▶ _Challenge_
Change every occurrence of "Screen dimensions" to "Display size" in the records below and reproduce them with nothing else altered. Omit the pictures from your answer.
***** Provided data
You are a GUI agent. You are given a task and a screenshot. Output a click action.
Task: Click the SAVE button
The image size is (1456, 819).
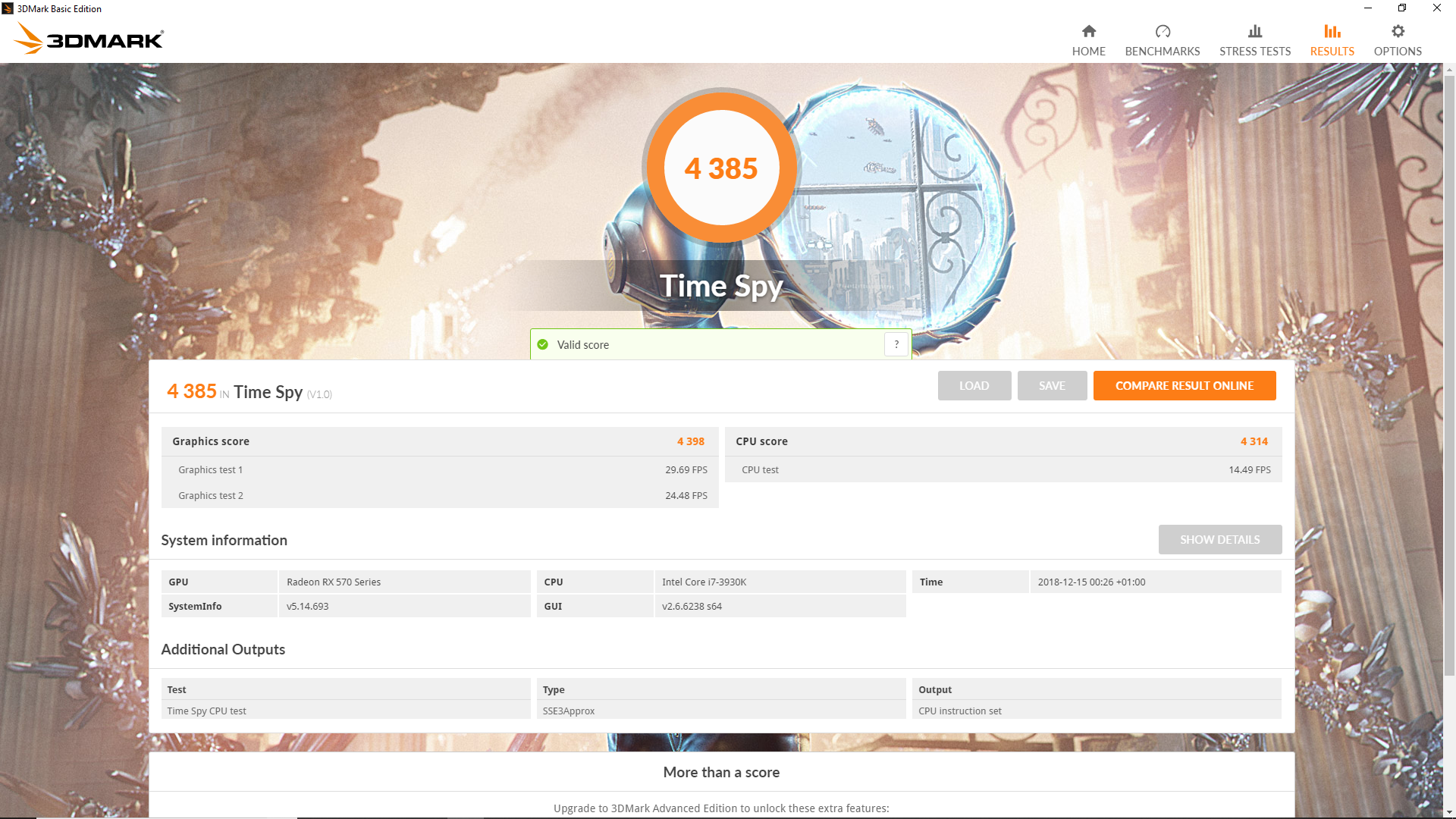pyautogui.click(x=1053, y=385)
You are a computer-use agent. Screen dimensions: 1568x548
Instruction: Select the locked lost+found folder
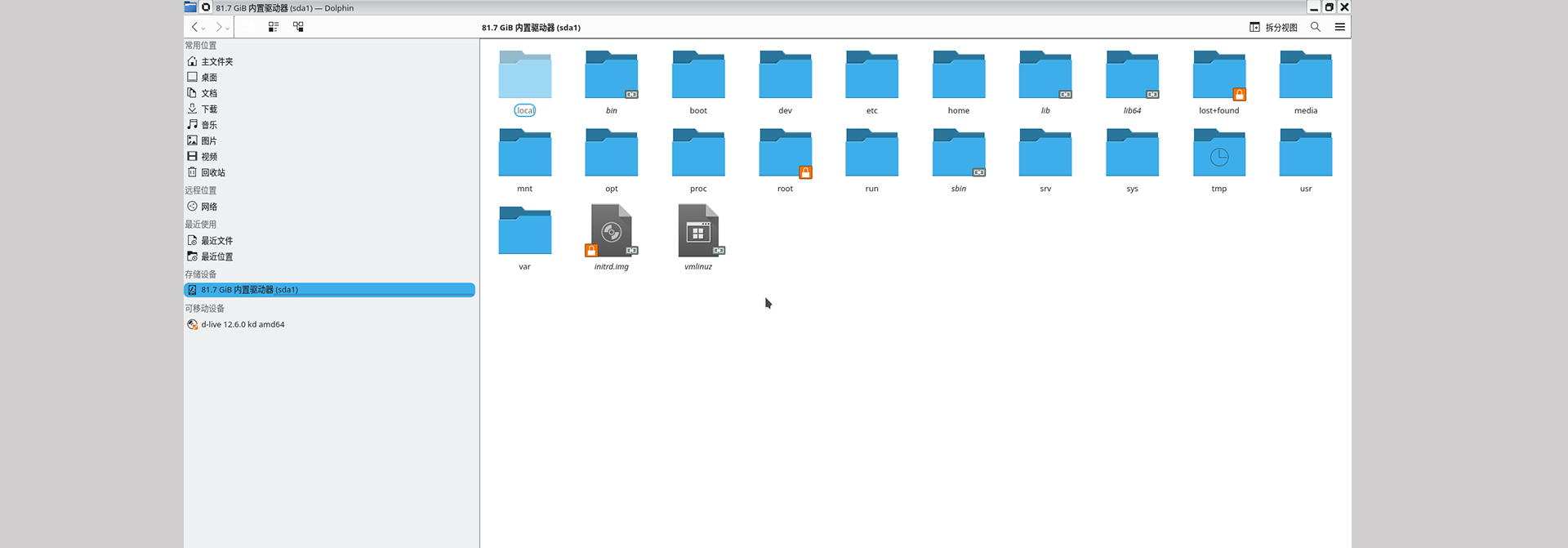[1218, 76]
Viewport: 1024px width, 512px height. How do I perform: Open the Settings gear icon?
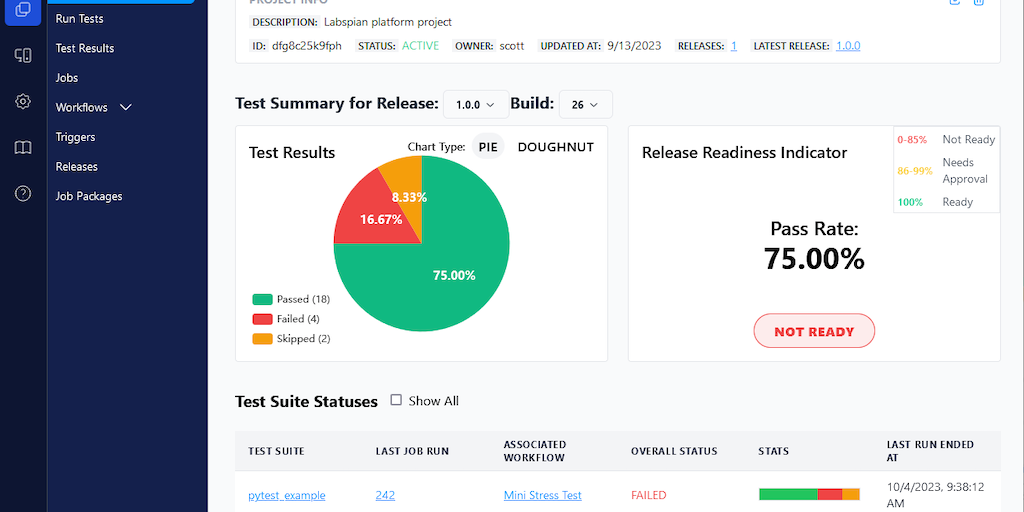click(x=23, y=101)
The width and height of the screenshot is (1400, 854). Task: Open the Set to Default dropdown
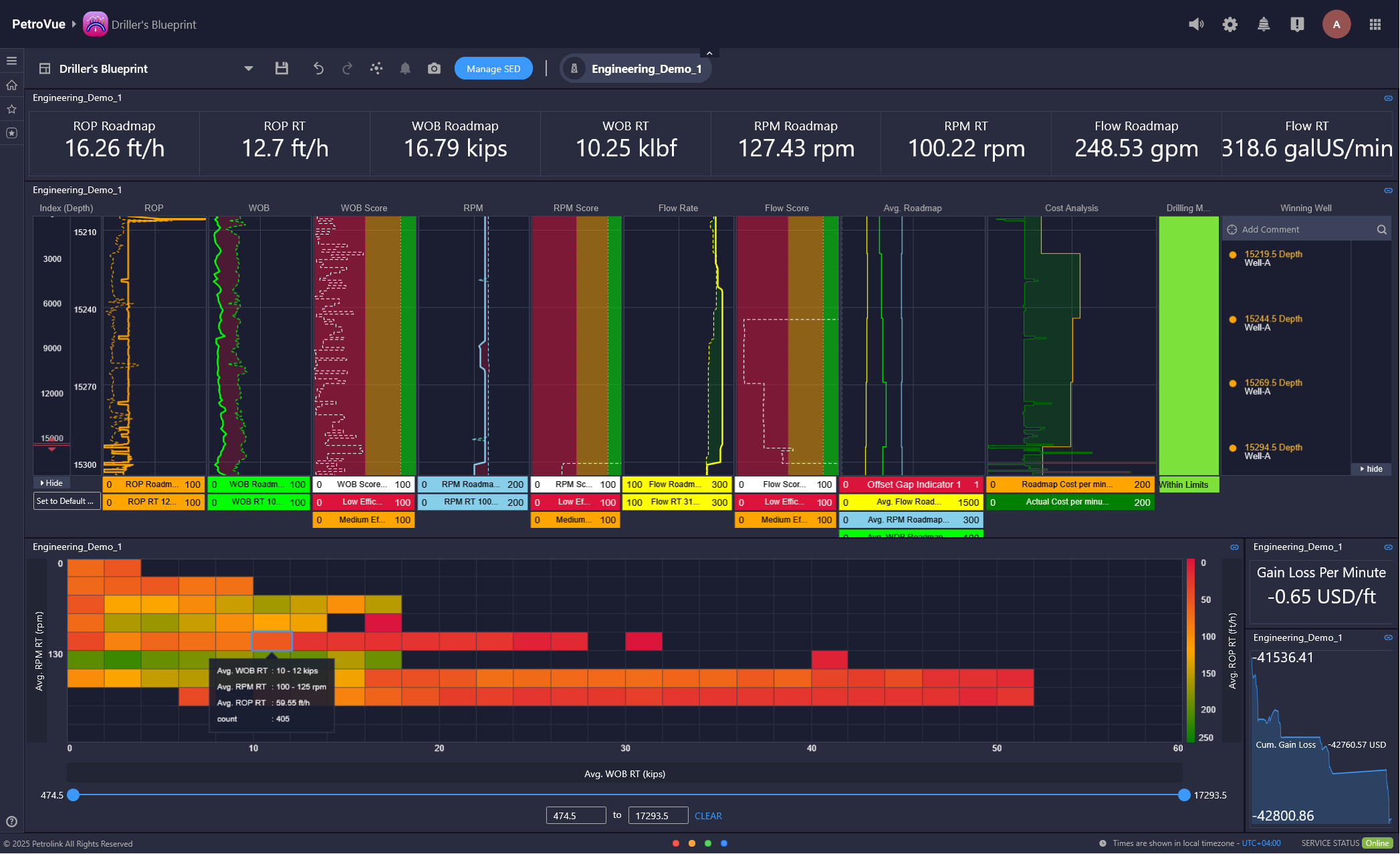click(x=66, y=501)
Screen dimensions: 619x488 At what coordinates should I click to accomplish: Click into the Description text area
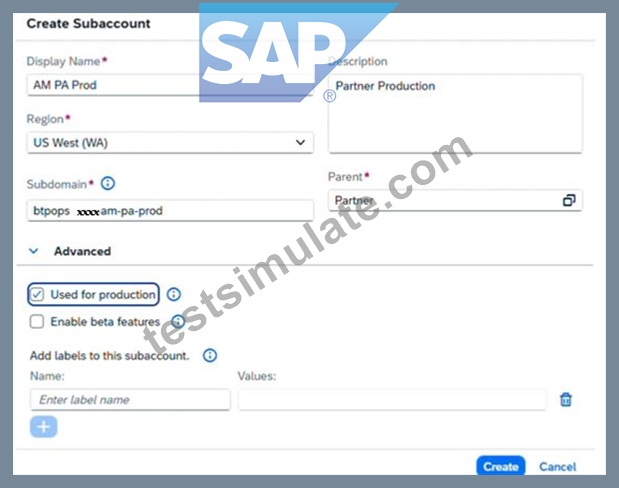pyautogui.click(x=455, y=114)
**********
▶ _Result of this task_
You are a GUI agent. You are given a task and a screenshot. Output a click action.
Task: Click the SAVE button
The image size is (1456, 819).
pyautogui.click(x=1053, y=385)
You are a computer-use agent. Display size: 1568x548
Instruction: Select the locked lost+found folder
[1218, 76]
Viewport: 1024px width, 512px height. How do I perform: Open the Settings gear icon?
click(x=23, y=101)
The width and height of the screenshot is (1400, 854). Task: Open the Set to Default dropdown
click(x=66, y=501)
Display size: 619x488 At what coordinates should I click to accomplish: Click into the Description text area
pyautogui.click(x=455, y=114)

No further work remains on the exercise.